### Stored items
== Segment start ==

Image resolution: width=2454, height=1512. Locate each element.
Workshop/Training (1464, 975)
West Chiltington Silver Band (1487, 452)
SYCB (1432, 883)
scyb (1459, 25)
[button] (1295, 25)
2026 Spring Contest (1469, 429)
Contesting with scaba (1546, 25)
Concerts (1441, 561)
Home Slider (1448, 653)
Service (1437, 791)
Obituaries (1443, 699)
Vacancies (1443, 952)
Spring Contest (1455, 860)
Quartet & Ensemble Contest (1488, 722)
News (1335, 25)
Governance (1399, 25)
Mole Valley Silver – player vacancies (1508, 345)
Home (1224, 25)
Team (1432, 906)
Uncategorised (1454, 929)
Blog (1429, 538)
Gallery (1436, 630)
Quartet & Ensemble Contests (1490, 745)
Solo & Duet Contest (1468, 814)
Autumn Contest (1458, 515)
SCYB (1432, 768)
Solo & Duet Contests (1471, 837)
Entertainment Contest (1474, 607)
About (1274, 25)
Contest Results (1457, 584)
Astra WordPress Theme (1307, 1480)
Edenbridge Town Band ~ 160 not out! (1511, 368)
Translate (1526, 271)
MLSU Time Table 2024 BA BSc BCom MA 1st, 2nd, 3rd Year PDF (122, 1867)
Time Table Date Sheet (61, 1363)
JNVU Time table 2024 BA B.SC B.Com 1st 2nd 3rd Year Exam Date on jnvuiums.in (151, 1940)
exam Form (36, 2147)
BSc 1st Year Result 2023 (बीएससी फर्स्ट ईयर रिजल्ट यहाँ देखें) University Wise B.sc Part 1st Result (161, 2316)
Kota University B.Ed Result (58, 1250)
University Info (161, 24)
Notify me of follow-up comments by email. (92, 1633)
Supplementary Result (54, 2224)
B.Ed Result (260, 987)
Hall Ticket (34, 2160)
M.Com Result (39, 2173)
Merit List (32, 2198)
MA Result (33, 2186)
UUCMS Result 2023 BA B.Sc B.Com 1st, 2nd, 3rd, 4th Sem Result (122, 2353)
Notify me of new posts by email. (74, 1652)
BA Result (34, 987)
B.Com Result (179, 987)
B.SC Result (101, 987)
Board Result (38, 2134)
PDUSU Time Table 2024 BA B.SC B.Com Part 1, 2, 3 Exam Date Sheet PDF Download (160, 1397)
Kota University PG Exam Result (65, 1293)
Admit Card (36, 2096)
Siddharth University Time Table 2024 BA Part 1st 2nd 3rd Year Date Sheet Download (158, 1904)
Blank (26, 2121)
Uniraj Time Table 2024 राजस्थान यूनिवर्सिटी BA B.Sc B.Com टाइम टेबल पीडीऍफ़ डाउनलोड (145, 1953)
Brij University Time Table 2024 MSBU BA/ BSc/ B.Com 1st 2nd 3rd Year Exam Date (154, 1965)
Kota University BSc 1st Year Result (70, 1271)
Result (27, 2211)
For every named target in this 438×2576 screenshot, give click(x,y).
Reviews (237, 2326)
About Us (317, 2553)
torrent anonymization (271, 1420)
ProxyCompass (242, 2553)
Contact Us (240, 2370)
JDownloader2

== Segment end ==

### Instructions for the task
Starting with the first line of the records, repeat every line up to and including the one containing "Mole Valley Silver", and nothing else.

### Result of the task
Image resolution: width=2454, height=1512. Locate each element.
Workshop/Training (1464, 975)
West Chiltington Silver Band (1487, 452)
SYCB (1432, 883)
scyb (1459, 25)
[button] (1295, 25)
2026 Spring Contest (1469, 429)
Contesting with scaba (1546, 25)
Concerts (1441, 561)
Home Slider (1448, 653)
Service (1437, 791)
Obituaries (1443, 699)
Vacancies (1443, 952)
Spring Contest (1455, 860)
Quartet & Ensemble Contest (1488, 722)
News (1335, 25)
Governance (1399, 25)
Mole Valley Silver – player vacancies (1508, 345)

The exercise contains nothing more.